Exploring machine learning in newsrooms

Melissa DiPento
Journalism Innovation
7 min readJan 9, 2018

By Sebastian Auyanet and Melissa DiPento

Design by Melissa DiPento. Photo by Photo by Ricardo Gomez Angel on Unsplash.

In her 2017 presentation at the Online News Association Conference, quantitative futurist Amy Webb asked journalists to consider AI as the next layer of technology that will be integrated into everything we do.

According to her Future Today Institute 2017 Tech Trends Report, AI is simply “a branch of computer science in which computers are programmed to do things that normally require human intelligence.”

Newsrooms have already begun to experiment with AI and machine learning. Buzzfeed for instance, trained a computer to search for hidden spy planes. And by using Congressional press releases from 2015 to now, ProPublica trained a computer model to extract what phrases a Congress member uses more than others.
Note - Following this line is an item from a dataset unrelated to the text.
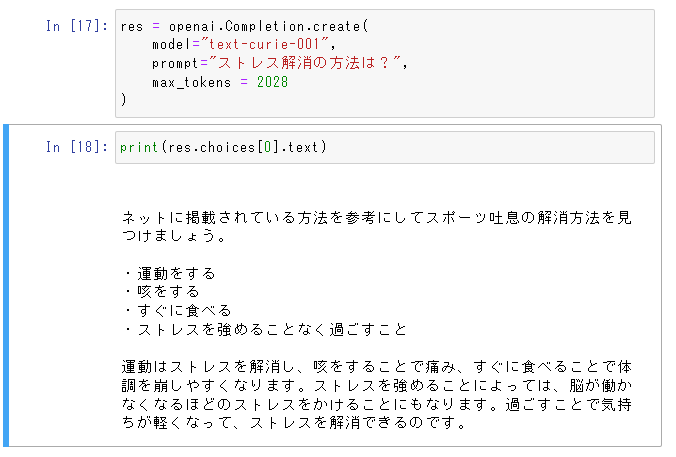Image resolution: width=676 pixels, height=457 pixels.
Task: Click the In [17] code cell input
Action: [x=385, y=63]
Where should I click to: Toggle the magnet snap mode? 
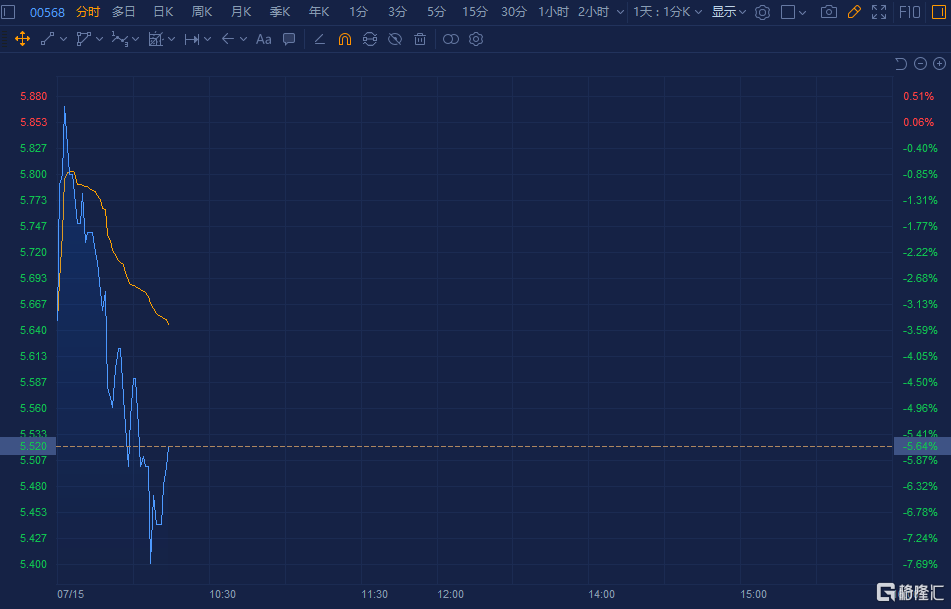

Newsrooms like ProPublica have already experimented with machine learning.
ProPublica used machine learning to understand what members of Congress care about most.
By using Congressional press releases from 2015 to now, ProPublica trained a computer to extract data.
Why ProPublica did this: “To help researchers and journalists understand what drives particular members of Congress and to enable regular citizens to compare their representatives’ priorities to their own.”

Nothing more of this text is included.